◆ **TASKS TO COMPLETE**:
1) According to the commentary on the Lambeth Conference invitations, why was Bishop Minns not invited?
2) In the commentary on the Lambeth Conference invitations, what capacity does the New York Times say Bishop Robinson might still attend in?
3) From the commentary on the Lambeth Conference invitations, return the passage starting with "According to the New" and going on through "in any capacity.".

According to the New York Times, Bishop Robinson may still be invited to attend the Lambeth Conference as a guest, but Rowan Cantaur is not contemplating inviting Minns in any capacity.
Why not? According to the BBC, "Canon Kearon said CANA did not have recognition as one of the bodies of the Anglican Church and Bishop Minns had not been invited on those grounds." He is not saying Minns is not a bishop, only that he is not a regular bishop of the Anglican Communion, and so not invited to the Lambeth Conference. Canon Kearon says Bishop Robinson is a regular bishop of the Anglican Communion, but one whose presence and ministry is so very controversial as understood by the Windsor Report, that his official presence might be disruptive. Minns is not going to be asked to attend at all, but Bishop Robinson might be asked to attend as a guest. Will CANA need to pay its Web elves overtime to strike all those "CANA is clearly and thoroughly 1000% Anglican and by the way the only TRUE Anglicans" statements from its web pages? Could be.
Canon Kearon speaks up for Cantaur by saying that there are substantial objections to Bishop Robinson's ministry. True enough, from certain quarters.
Those objections have led to many other objections and counter-objections, amongst them, objections to Rowan Williams' ministry as Archbishop of Canterbury. His discretionary, selective leadership has often been an embarrassment. His statements in affirmative defense of forms of discrimination are disgraceful. His silence on the concerted actions certain churches have directed to punish their own people is abominable. For a man who made his reputation on intellect and discernment there is nothing worse than stupidity, inaction, and wrong choices. He has weakened the office of Cantaur, of which he is simply steward. When he visits with our bishops in September, they should remind him in no uncertain terms, in the strongest language possible, that such failings do not go unnoticed. Apparently, no one else bothers to tell him.

◆ **SUPPLIED INFORMATION**:
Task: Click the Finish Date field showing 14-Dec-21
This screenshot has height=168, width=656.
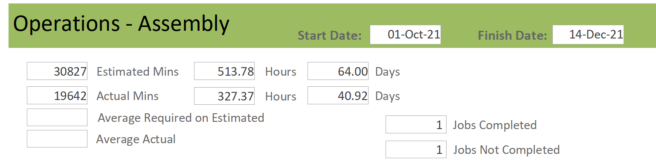Action: coord(588,35)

◆ **COMPLETED EXERCISE**:
1) Canon Kearon said that CANA did not have recognition as one of the bodies of the Anglican Church, so Minns was not invited. The commentary adds that this does not deny that Minns is a bishop. It only means he is not a regular bishop of the Anglican Communion.

2) As a guest.

3)
According to the New York Times, Bishop Robinson may still be invited to attend the Lambeth Conference as a guest, but Rowan Cantaur is not contemplating inviting Minns in any capacity.